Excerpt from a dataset
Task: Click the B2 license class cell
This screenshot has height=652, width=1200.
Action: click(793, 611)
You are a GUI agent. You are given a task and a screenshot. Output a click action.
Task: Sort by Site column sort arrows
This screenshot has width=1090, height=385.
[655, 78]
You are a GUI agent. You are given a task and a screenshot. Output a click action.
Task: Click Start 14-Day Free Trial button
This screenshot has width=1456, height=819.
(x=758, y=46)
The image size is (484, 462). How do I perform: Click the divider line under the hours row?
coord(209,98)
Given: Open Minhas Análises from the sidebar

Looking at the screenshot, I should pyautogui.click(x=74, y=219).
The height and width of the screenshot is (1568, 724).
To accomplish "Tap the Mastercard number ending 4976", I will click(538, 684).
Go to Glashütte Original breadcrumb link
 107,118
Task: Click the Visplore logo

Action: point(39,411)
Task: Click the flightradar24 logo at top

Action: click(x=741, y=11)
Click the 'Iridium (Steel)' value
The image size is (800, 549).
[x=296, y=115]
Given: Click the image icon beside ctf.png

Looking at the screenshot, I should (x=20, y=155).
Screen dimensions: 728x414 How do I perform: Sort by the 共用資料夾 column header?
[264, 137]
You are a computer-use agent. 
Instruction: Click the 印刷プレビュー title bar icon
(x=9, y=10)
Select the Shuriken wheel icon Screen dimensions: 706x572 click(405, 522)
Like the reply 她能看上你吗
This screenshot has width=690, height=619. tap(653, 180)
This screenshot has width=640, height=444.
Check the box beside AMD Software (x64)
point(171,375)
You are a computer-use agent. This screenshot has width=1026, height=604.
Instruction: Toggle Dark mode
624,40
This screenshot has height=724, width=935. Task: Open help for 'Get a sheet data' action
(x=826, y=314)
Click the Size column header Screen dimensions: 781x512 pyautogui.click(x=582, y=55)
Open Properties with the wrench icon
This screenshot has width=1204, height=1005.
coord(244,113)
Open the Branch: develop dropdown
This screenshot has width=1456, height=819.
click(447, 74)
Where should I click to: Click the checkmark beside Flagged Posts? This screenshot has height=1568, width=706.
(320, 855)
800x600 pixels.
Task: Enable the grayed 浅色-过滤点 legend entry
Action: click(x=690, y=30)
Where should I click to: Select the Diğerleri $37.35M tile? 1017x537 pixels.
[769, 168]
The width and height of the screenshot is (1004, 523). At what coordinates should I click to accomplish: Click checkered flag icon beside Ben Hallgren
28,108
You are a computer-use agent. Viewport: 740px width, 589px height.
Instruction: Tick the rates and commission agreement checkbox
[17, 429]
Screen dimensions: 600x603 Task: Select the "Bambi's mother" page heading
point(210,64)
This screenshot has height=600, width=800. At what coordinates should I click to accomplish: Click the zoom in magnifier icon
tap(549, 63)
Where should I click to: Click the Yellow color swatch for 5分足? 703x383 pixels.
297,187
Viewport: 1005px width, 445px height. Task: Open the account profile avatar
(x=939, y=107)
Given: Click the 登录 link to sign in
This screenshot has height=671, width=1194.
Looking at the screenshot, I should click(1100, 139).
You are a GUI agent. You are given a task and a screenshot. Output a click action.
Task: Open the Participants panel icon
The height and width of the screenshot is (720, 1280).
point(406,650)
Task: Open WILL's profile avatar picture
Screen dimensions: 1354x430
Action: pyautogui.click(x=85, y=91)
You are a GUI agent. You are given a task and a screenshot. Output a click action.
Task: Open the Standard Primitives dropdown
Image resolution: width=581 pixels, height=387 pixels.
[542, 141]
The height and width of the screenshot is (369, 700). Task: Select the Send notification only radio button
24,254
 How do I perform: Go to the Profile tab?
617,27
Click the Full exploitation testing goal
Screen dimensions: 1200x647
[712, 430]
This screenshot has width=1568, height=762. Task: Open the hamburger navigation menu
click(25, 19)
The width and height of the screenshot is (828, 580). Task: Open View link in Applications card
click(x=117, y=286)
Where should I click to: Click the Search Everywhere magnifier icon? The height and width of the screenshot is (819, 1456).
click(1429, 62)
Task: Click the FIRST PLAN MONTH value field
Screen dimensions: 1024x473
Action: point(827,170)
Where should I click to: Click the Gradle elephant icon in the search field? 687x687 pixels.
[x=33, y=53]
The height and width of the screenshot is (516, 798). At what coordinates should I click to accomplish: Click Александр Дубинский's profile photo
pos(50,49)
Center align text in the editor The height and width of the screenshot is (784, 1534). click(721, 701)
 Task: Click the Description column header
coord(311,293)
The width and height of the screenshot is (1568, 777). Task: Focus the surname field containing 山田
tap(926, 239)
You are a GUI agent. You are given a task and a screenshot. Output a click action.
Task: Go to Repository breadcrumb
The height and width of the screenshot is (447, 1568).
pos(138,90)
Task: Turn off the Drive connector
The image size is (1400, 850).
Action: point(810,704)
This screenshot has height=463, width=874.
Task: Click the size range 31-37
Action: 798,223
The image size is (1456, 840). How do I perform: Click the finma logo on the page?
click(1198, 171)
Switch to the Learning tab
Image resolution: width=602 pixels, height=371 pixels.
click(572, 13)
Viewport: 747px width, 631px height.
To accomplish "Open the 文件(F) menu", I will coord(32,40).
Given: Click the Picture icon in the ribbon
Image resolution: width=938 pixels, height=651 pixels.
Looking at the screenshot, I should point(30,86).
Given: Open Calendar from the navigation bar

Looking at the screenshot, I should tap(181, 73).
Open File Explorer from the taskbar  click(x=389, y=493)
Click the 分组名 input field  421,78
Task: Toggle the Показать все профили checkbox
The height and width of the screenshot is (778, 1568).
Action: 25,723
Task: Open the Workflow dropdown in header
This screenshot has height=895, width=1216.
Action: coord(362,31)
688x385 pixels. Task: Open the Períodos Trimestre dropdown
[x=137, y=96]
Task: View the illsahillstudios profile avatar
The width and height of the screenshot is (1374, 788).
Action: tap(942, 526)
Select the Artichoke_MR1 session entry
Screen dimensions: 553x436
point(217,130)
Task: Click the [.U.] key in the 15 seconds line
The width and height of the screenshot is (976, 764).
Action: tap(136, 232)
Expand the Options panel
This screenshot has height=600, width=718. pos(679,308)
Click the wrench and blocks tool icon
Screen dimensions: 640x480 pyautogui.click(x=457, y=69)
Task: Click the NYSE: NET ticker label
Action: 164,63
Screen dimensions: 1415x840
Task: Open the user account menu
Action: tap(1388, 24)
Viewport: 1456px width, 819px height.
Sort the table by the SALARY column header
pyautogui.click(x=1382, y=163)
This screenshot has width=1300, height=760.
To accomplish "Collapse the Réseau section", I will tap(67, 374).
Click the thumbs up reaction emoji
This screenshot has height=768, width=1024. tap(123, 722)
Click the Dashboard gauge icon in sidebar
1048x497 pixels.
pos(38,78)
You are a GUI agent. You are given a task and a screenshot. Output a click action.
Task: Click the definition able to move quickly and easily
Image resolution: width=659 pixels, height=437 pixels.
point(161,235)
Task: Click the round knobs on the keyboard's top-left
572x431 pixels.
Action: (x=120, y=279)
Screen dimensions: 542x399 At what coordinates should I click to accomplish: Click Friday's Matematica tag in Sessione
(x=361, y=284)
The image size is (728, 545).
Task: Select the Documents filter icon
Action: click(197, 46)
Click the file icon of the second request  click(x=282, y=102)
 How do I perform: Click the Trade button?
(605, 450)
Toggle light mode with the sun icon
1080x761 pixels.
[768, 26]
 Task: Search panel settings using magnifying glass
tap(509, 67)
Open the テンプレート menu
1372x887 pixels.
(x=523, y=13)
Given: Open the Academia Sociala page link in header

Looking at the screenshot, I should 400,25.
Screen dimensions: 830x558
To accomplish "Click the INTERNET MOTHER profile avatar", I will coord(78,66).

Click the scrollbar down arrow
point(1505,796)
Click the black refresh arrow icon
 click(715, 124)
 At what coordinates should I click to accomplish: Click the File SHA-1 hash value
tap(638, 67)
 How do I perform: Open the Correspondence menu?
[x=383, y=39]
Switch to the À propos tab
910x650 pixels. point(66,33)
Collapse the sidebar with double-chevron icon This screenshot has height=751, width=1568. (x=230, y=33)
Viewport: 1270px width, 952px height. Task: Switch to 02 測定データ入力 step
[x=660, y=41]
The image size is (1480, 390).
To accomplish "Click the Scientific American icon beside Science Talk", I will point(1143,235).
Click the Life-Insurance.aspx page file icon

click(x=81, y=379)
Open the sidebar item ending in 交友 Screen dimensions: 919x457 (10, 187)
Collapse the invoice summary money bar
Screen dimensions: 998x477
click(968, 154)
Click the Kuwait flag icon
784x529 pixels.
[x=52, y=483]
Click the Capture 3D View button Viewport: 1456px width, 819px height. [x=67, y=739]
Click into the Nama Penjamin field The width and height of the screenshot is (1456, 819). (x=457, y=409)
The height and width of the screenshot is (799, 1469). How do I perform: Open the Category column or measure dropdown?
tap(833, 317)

> _Problem to solve_
Rewrite the records starting at the line that contains "The height and width of the screenshot is (1568, 724)." and ending at the line that contains "[x=296, y=115]", changing "logo" to "emblem" and leaving everything else unchanged.

> _Correct answer_
The height and width of the screenshot is (1568, 724).
To accomplish "Tap the Mastercard number ending 4976", I will click(538, 684).
Go to Glashütte Original breadcrumb link
 107,118
Task: Click the Visplore emblem

Action: point(39,411)
Task: Click the flightradar24 emblem at top

Action: click(x=741, y=11)
Click the 'Iridium (Steel)' value
The image size is (800, 549).
[x=296, y=115]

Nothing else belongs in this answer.